Which lines of the items below contain the word "width"? Copy each of those lines in full.

## START The input

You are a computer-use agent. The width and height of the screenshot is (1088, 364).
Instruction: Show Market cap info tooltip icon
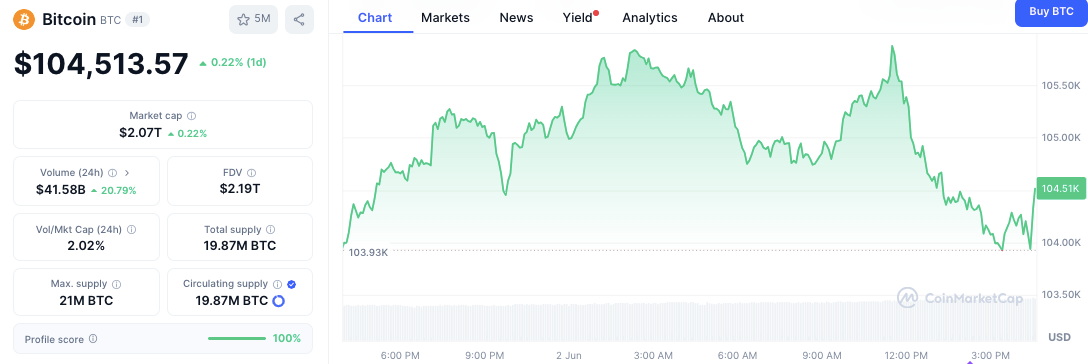pos(192,116)
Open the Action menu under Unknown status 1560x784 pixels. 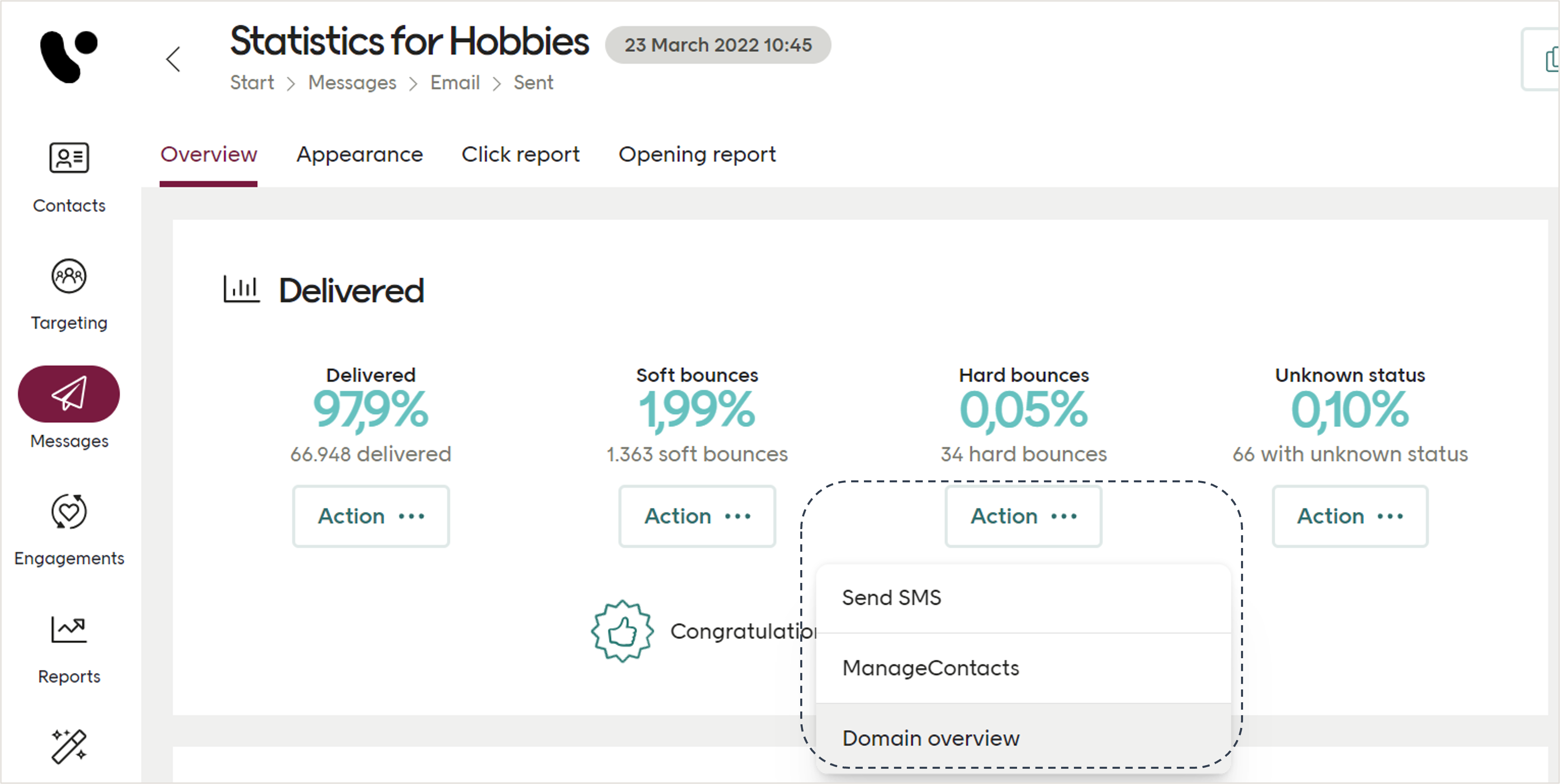[1350, 516]
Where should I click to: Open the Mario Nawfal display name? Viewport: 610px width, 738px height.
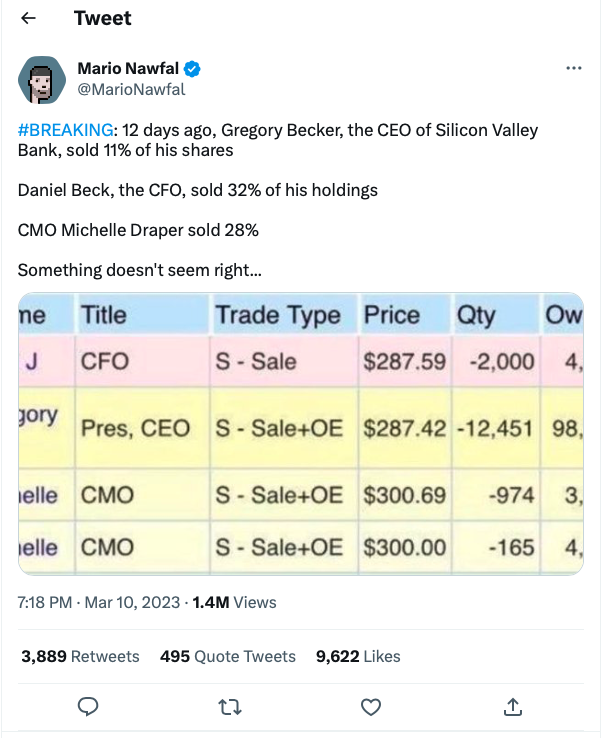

## END The input

§ The answer:
You are a computer-use agent. The width and height of the screenshot is (1088, 364).
Where should I click to: Open the Mario Nawfal display name? Viewport: 610px width, 738px height.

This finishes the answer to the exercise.